[Collected data entries]
------------

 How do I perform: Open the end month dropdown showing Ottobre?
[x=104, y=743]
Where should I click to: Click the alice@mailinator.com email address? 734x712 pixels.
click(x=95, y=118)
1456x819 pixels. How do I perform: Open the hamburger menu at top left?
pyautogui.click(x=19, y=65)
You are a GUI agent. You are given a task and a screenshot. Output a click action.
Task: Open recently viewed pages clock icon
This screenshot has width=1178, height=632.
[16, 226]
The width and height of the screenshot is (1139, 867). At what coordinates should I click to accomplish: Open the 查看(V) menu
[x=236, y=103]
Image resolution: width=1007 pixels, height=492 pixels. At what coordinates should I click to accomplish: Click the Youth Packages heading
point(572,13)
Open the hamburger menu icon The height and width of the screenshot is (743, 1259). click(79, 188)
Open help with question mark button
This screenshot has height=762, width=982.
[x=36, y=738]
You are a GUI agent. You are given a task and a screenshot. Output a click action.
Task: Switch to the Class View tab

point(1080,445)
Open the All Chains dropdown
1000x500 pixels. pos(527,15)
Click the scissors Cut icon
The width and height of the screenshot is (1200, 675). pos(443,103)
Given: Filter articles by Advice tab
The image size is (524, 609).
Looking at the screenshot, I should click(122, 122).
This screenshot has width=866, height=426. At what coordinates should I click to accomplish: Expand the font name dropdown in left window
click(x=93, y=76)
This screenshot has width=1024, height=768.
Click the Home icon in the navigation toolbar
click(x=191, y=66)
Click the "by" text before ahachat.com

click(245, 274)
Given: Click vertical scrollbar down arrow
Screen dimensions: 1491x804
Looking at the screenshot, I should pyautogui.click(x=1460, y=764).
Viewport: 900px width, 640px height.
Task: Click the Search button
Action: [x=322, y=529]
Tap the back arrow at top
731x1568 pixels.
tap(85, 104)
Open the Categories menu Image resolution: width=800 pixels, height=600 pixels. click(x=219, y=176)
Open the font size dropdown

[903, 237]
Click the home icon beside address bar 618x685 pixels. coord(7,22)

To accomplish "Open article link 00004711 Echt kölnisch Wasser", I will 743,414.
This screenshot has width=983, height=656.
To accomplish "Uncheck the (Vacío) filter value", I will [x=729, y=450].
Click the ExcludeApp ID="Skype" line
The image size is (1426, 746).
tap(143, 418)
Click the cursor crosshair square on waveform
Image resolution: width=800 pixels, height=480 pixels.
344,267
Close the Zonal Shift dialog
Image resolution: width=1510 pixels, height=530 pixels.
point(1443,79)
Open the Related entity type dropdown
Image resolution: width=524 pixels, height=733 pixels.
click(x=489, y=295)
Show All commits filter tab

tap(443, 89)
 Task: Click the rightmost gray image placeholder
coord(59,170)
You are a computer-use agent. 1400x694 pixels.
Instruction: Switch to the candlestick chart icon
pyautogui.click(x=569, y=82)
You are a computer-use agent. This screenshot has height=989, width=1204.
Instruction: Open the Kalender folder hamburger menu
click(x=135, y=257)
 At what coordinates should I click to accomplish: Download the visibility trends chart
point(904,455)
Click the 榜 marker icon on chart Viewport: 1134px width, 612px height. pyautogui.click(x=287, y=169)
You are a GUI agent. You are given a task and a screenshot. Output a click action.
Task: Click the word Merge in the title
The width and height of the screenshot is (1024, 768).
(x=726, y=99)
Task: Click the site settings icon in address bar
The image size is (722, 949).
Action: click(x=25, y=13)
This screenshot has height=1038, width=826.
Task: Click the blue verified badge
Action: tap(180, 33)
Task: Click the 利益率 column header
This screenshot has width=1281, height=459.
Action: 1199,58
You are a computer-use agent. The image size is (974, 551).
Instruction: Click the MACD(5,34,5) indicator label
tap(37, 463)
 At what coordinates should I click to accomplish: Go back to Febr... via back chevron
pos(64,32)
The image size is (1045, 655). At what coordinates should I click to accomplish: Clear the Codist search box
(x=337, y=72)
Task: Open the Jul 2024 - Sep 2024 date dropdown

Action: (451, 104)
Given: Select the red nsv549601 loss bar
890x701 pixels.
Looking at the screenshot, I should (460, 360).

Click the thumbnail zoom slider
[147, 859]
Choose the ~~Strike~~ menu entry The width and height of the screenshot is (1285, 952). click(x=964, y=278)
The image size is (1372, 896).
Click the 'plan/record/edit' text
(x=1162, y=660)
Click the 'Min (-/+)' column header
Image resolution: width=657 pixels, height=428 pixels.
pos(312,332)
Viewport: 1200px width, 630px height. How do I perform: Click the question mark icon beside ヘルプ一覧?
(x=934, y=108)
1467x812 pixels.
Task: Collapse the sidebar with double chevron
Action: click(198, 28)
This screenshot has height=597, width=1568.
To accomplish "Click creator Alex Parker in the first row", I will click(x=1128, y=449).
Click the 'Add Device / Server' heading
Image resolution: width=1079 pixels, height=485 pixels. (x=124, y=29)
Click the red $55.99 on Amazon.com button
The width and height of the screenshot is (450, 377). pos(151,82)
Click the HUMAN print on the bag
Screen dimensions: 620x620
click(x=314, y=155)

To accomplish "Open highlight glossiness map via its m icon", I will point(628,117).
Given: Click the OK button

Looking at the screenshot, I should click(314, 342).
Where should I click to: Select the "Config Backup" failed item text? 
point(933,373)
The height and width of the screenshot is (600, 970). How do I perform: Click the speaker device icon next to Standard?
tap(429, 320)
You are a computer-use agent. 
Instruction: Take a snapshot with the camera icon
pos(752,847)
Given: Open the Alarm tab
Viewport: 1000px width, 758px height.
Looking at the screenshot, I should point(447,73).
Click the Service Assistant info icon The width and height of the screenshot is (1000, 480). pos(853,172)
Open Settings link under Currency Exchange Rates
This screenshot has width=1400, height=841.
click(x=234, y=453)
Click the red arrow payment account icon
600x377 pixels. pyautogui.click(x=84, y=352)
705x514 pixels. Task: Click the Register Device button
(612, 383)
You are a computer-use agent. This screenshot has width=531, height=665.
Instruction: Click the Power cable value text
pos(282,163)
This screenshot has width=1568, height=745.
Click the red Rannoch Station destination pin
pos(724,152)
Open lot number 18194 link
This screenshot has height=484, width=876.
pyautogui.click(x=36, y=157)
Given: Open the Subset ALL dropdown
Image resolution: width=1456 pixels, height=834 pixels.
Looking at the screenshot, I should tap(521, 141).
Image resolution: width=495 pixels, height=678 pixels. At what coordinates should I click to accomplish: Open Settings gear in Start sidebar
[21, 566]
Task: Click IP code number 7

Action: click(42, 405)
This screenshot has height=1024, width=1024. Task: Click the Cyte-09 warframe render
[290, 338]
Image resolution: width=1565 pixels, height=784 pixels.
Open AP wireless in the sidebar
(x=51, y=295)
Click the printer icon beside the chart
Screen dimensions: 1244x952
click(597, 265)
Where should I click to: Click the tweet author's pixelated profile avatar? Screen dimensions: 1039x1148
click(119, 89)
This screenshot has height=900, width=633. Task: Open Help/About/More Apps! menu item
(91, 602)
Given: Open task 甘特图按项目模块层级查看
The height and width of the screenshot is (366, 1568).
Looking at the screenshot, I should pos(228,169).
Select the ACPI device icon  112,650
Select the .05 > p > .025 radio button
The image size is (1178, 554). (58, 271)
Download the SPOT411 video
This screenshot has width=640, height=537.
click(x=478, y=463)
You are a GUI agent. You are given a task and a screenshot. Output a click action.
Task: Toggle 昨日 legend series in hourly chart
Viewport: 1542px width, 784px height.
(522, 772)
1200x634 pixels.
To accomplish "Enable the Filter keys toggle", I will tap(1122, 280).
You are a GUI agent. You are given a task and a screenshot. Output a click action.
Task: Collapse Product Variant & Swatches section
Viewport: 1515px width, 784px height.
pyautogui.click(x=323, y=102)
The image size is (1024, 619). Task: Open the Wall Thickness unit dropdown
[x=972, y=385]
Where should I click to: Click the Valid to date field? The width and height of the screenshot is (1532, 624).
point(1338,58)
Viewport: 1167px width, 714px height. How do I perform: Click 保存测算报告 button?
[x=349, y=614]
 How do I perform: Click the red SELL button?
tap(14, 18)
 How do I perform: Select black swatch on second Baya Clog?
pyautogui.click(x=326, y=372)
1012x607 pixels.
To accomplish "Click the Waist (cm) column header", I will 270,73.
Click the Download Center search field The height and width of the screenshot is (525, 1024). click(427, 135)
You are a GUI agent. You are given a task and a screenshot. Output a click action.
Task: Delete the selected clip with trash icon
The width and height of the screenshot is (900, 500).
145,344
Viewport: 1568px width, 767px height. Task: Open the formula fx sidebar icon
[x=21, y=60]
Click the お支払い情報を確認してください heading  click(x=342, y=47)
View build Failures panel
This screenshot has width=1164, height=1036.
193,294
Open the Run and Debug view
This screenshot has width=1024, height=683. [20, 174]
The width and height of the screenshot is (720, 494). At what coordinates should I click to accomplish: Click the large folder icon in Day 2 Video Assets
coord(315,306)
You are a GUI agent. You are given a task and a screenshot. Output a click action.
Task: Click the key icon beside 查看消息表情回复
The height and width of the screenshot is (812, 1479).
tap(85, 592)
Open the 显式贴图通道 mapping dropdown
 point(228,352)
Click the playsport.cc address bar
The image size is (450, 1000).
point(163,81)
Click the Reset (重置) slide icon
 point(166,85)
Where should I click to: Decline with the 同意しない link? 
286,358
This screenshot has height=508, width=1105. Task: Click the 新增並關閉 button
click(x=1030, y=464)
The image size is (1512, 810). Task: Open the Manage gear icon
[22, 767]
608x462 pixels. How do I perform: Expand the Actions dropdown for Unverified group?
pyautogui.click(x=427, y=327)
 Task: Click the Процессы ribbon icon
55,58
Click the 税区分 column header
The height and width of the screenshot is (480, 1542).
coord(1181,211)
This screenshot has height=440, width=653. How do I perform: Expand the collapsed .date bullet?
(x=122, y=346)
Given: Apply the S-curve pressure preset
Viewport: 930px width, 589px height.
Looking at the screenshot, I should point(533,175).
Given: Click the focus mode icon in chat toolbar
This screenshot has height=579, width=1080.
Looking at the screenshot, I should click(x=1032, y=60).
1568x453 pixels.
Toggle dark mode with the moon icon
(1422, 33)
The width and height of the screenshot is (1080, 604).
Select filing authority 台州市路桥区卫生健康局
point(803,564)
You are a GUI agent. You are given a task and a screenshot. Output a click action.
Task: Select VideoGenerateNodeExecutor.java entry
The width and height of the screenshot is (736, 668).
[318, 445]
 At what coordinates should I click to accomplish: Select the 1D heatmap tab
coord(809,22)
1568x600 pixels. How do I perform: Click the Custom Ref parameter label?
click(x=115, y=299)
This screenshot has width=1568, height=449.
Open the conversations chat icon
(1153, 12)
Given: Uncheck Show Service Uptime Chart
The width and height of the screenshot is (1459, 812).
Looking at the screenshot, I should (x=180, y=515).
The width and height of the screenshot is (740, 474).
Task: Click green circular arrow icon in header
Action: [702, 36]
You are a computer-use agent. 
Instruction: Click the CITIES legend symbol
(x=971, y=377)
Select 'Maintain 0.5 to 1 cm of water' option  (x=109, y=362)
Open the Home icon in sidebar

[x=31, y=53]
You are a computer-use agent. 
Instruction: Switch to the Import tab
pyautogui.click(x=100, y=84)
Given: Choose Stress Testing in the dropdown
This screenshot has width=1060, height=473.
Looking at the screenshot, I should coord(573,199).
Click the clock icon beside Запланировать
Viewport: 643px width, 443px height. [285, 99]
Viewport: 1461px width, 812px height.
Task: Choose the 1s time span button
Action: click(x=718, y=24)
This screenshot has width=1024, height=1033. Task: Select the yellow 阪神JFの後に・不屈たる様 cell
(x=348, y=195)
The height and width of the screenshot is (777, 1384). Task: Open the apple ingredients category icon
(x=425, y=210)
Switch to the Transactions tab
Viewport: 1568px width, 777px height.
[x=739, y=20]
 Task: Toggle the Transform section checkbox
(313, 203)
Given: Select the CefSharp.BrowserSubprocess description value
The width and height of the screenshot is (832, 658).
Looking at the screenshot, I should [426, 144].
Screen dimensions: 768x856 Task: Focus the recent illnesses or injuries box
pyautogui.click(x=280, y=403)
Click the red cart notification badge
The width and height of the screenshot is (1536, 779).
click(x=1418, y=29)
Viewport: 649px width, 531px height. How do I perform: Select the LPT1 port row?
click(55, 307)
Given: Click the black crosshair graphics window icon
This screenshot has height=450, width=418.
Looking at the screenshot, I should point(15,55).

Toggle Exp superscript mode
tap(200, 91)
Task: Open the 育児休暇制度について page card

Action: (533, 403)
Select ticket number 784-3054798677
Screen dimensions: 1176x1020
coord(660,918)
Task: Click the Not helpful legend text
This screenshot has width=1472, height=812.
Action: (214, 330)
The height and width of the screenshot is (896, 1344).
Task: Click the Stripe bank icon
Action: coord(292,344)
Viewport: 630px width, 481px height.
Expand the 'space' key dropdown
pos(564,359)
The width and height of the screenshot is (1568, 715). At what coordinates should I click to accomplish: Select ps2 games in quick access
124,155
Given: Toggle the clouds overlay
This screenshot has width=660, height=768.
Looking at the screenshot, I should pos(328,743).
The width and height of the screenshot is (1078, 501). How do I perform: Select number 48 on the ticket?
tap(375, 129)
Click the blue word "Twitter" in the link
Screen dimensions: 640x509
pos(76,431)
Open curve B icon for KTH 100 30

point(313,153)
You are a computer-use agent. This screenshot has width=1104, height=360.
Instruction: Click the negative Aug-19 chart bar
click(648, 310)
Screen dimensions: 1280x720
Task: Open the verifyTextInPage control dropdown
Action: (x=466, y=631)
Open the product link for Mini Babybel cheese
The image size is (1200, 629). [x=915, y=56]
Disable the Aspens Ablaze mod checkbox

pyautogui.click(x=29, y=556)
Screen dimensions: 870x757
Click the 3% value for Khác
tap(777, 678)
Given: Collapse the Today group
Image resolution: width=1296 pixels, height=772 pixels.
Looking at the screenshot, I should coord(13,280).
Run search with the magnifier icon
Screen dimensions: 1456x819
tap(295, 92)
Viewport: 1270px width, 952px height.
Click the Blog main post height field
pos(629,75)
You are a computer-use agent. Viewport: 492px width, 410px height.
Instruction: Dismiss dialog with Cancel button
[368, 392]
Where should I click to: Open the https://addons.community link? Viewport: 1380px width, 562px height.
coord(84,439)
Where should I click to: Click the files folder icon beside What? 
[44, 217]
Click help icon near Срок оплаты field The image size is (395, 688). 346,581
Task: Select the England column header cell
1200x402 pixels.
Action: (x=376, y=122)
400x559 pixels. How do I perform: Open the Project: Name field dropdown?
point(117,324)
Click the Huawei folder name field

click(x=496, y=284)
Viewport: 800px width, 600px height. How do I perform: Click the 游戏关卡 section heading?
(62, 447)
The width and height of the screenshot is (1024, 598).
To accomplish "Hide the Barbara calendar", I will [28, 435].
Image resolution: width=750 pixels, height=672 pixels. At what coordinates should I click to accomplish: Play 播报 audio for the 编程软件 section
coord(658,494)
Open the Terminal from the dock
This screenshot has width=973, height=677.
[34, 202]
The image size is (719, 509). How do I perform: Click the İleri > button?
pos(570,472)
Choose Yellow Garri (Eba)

------------

■ PROBLEM DETAILS: Your answer should consist of the lines from the line with "The image size is (1045, 655)." to the line with "The image size is (1372, 896)." above, repeated exactly, both ends included.

■ YOUR RESPONSE:
The image size is (1045, 655). At what coordinates should I click to accomplish: Clear the Codist search box
(x=337, y=72)
Task: Open the Jul 2024 - Sep 2024 date dropdown

Action: (451, 104)
Given: Select the red nsv549601 loss bar
890x701 pixels.
Looking at the screenshot, I should (460, 360).

Click the thumbnail zoom slider
[147, 859]
Choose the ~~Strike~~ menu entry The width and height of the screenshot is (1285, 952). click(x=964, y=278)
The image size is (1372, 896).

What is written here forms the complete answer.